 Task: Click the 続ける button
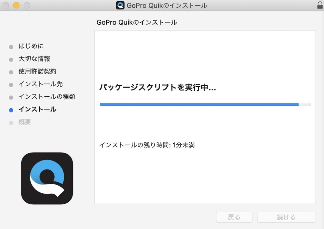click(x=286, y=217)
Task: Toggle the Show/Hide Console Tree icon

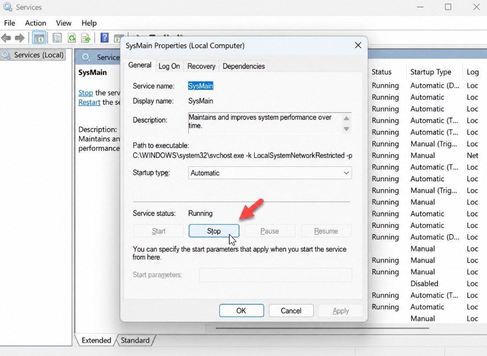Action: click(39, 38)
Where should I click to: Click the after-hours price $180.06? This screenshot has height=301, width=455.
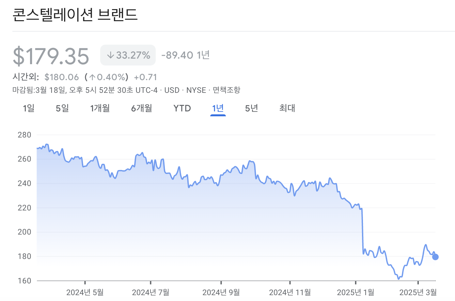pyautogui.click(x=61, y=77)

◆ What you need to do
Nothing but the lines from the one containing "Where should I" through the end of the listing should be written out, each exactly, and pictures must be left out.

◆ Task response
Where should I click to: Click the after-hours price $180.06? This screenshot has height=301, width=455.
pyautogui.click(x=61, y=77)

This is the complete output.